How would we deal with that?

What we need to ensure here is that all existing preempt_disable() sections
are over and that *we* (meaning, the cpu offline writer) get to proceed immediately
after that, making all the new readers wait for us. And that is possible only if
we do our 'wait-for-readers' thing very close to our actual cpu offline operation
(which is take_cpu_down).
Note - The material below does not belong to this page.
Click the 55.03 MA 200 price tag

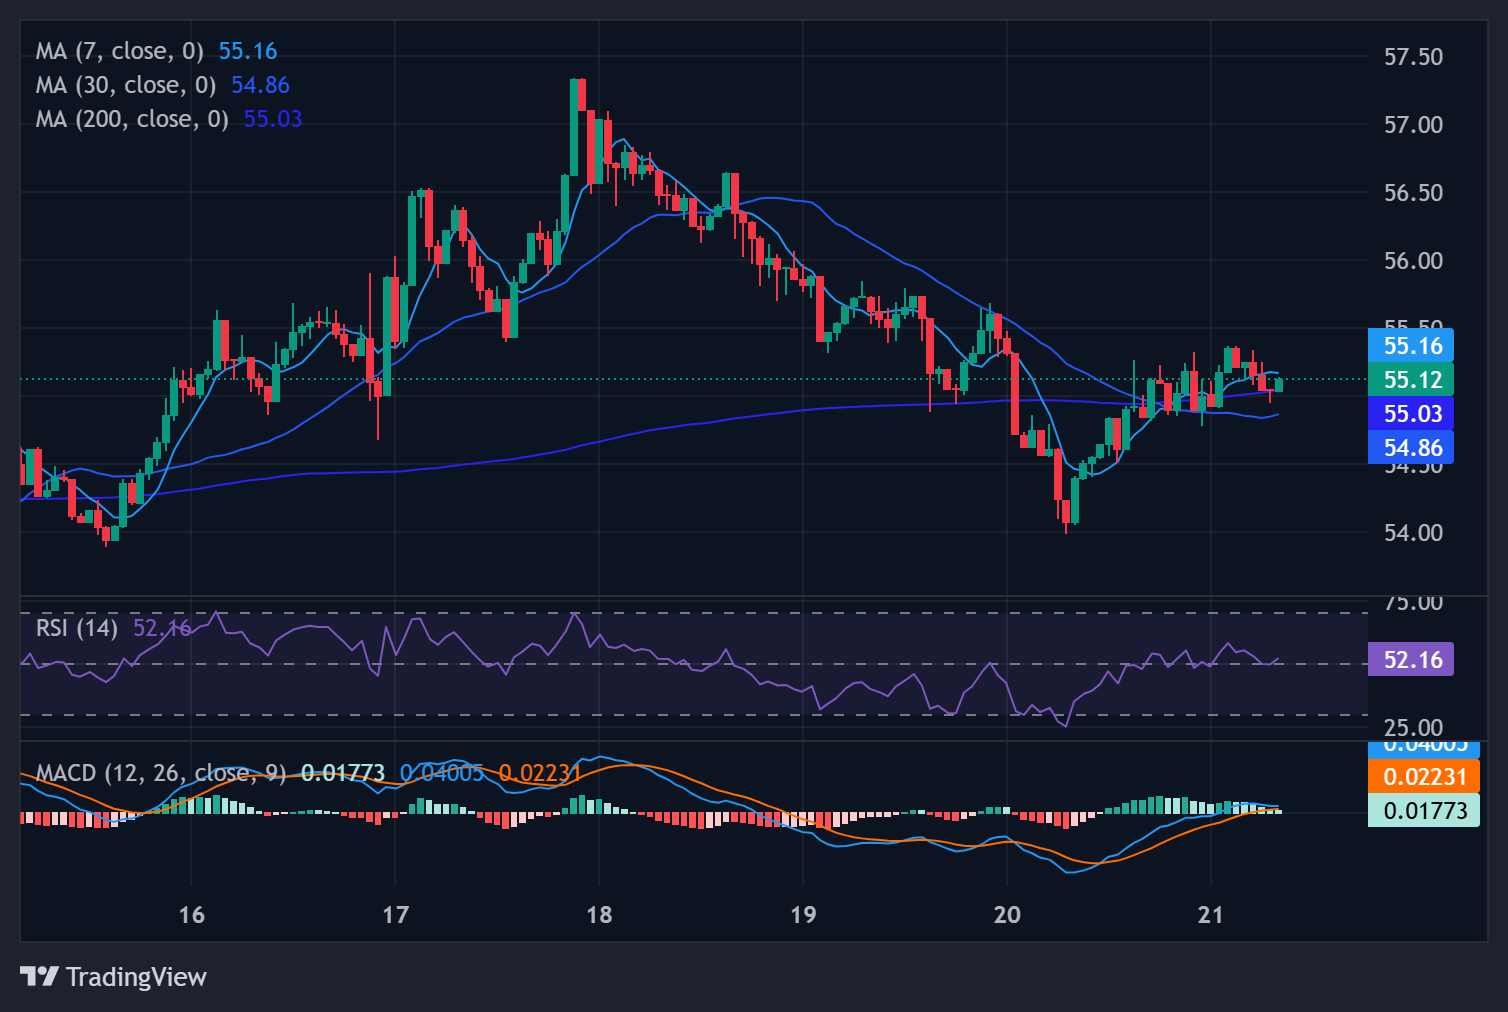point(1411,414)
Moreover, the writer needs to remain stable
(non-preemptible) while doing the wait-for-readers. Else (if the writer himself
keeps getting scheduled in and out of the CPU) I can't see how he can possibly
do justice to the wait.

Also, synchronize_sched() only helps us do the 'wait-for-existing-readers' logic.
What would take care of the 'prevent-new-readers-from-going-ahead' logic?

To add to it all, synchronize_sched() waits for _all_ preempt_disable() sections
to complete, whereas only a handful of them might actually care about CPU hotplug.
Which is an unnecessary burden for the writer (ie., waiting for unrelated readers
to complete).

I bet you meant something else. Sorry if I misunderstood it.

Regards,
Srivatsa S. Bhat